[Collected data]
* * * *

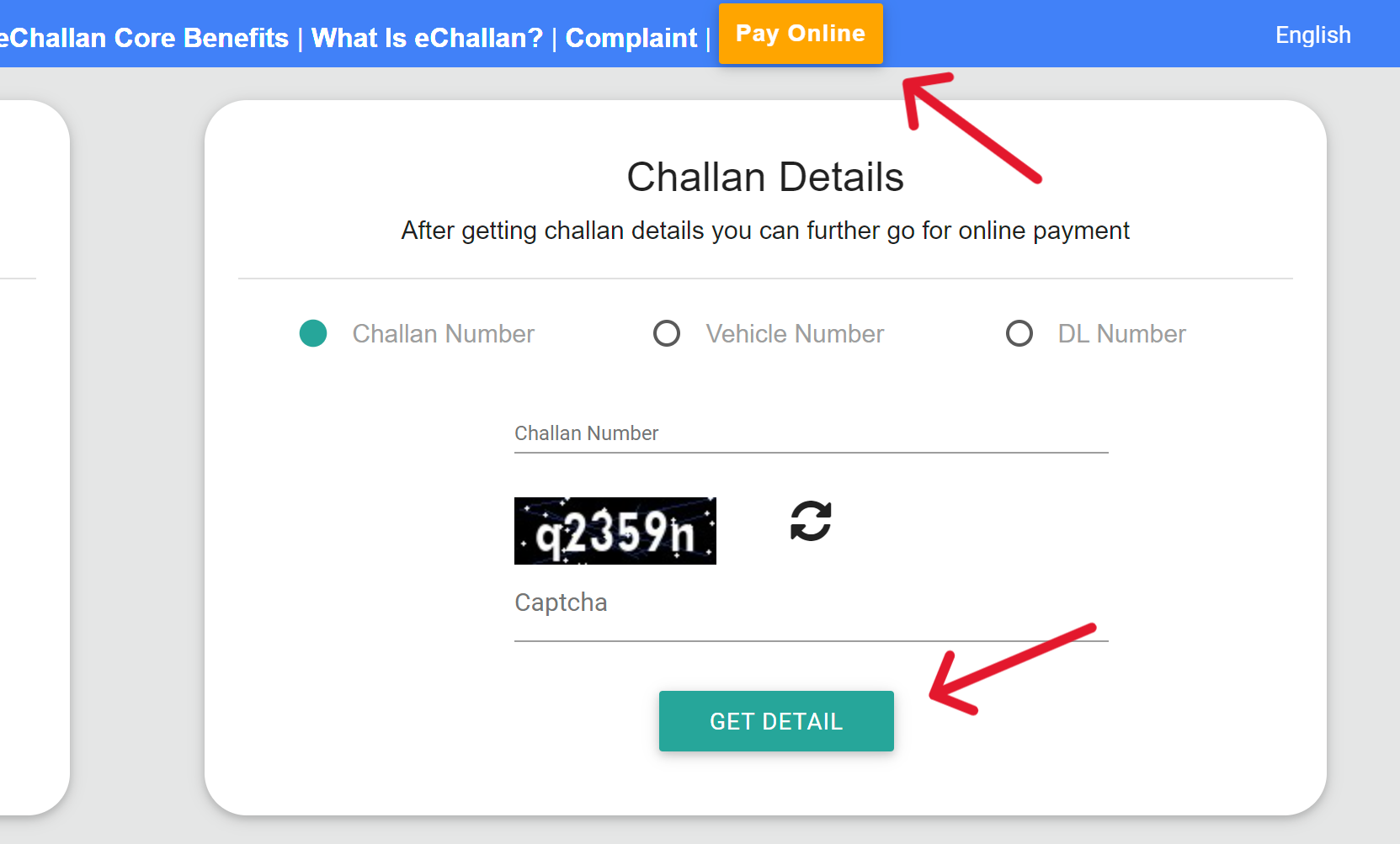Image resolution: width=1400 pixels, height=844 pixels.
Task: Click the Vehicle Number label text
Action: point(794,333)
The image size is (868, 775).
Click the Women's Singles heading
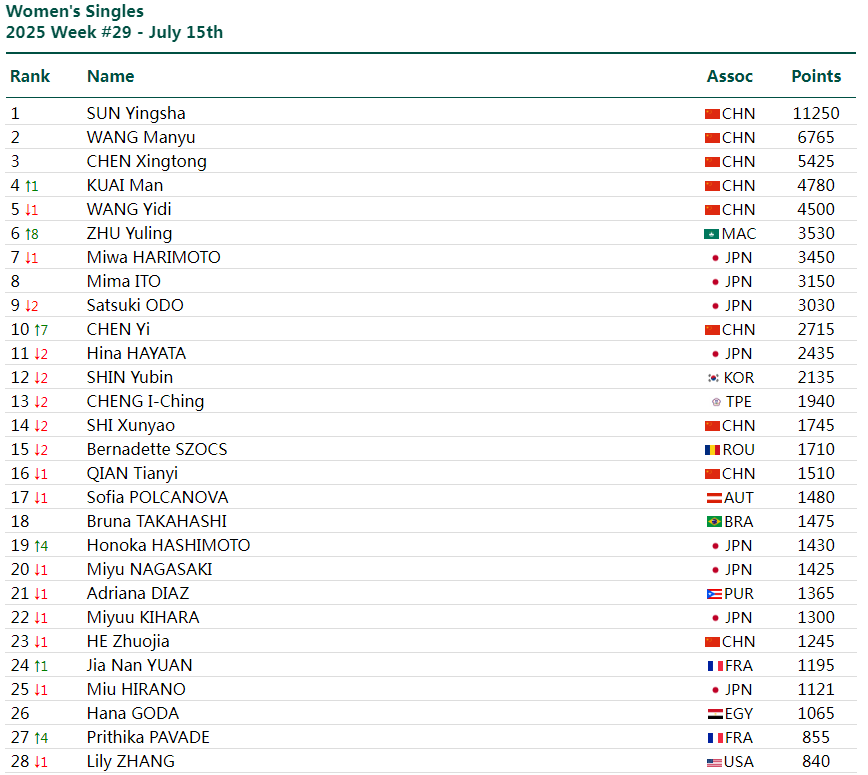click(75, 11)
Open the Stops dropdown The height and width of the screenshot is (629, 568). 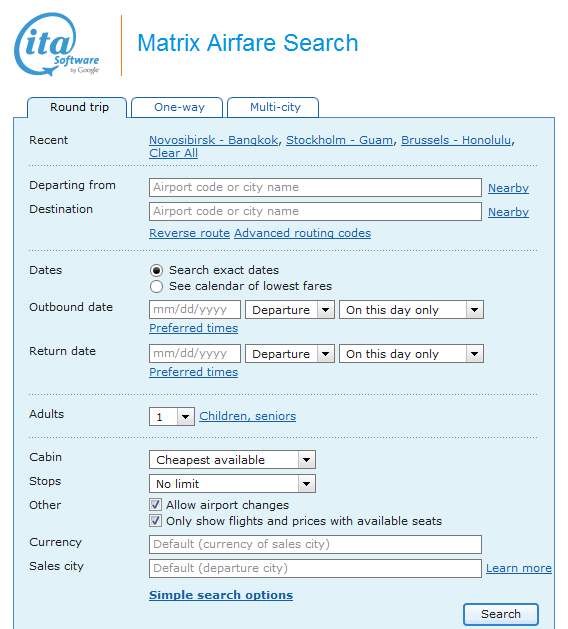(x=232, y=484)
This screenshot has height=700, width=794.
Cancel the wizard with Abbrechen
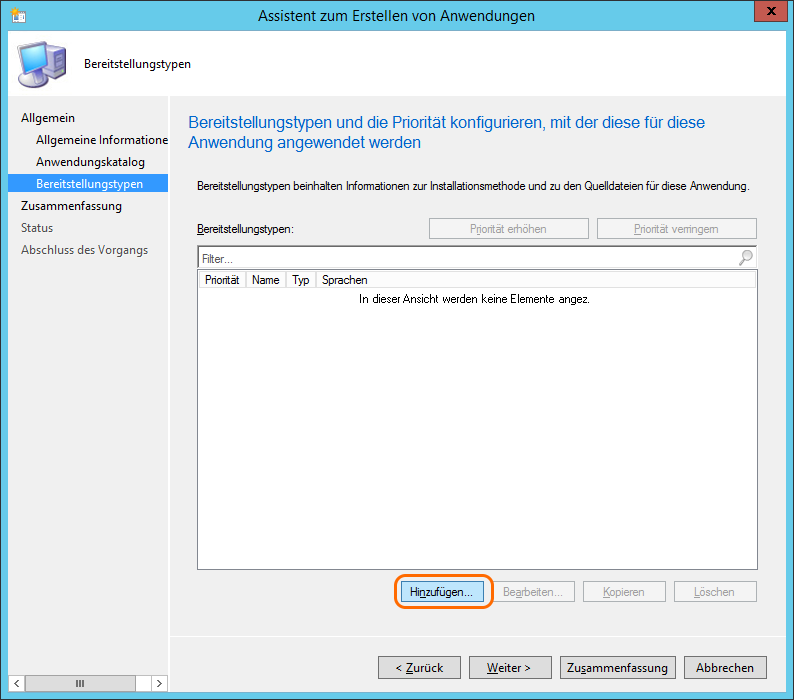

* * * *

* What is needed
Please reproduce the lines exactly from the one containing "This screenshot has height=700, width=794." through the last line of the data above, and keep the pictures out.

* Exercise response
This screenshot has height=700, width=794.
Cancel the wizard with Abbrechen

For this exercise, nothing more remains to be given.